Die Rentenlage in der Ukraine im Jahr 2026
Nach Angaben von TSN.ua: Ab Februar 2026 könnten in der Ukraine zahlreiche Rentner ihre monatlichen Zahlungen verlieren. Grund ist die versäumte persönliche Identifizierung beim Rentenfonds bis zum Stichtag 31. Dezember 2025. Die Hintergründe sind komplex: Von den insgesamt 10,2 Millionen Rentnern im Land (Stand Oktober 2025) gehen noch 2,8 Millionen einer Erwerbstätigkeit nach.
Die durchschnittliche Rente beläuft sich auf knapp 6.500 Hrywnja. Bei berufstätigen Rentnern liegt sie mit über 7.000 Hrywnja etwas höher. Allerdings erhält mehr als die Hälfte aller Rentenbezieher weniger als 5.000 Hrywnja, während 15 Prozent eine Rente von über 10.000 Hrywnja beziehen. Weitere 30 Prozent erhalten zwischen 5.000 und 10.000 Hrywnja. In Euro umgerechnet entspricht die Durchschnittsrente etwa 133 Euro.
Geplante Rentenausgaben im Staatshaushalt
Im ukrainischen Haushaltsentwurf für 2026 sind für Rentenzahlungen 1.027 Milliarden Hrywnja veranschlagt. Das sind 123 Milliarden mehr als im Vorjahr 2025. Diese Summe macht rund 19 Prozent der gesamten geplanten Staatsausgaben aus.

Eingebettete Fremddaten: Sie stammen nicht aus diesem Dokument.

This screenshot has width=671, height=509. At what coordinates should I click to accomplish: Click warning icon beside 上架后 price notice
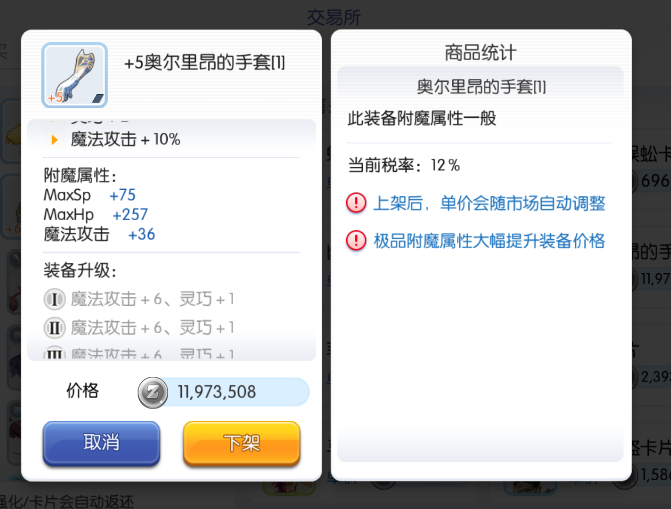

Besonders betroffen von den geplanten Zahlungseinstellungen sind zwei Gruppen: Personen, die in vorübergehend besetzten Gebieten leben oder sich im Ausland aufhalten und die Identifizierung nicht fristgerecht vorgenommen haben. Ebenso betrifft es Bürger aus besetzten Gebieten oder solche, die von dort geflohen sind, aber dem Rentenfonds keinen Nachweis erbracht haben, dass sie keine Rentenzahlungen von der Russischen Föderation erhalten.
Diese Entwicklung unterstreicht, wie existenziell die persönliche Identifizierung für Rentner geworden ist – ihr Fehlen kann den vollständigen Verlust der Einkünfte bedeuten.
Vor dem Hintergrund steigender Rentenausgaben im Staatshaushalt gewinnt die Frage der finanziellen Stabilität des Rentenfonds zunehmend an Dringlichkeit. Dies gilt insbesondere für Menschen in den besetzten Gebieten oder im Ausland. Die Einhaltung der Forderungen des Fonds ist daher für viele ukrainische Rentner überlebenswichtig, um nicht in eine akute finanzielle Notlage zu geraten.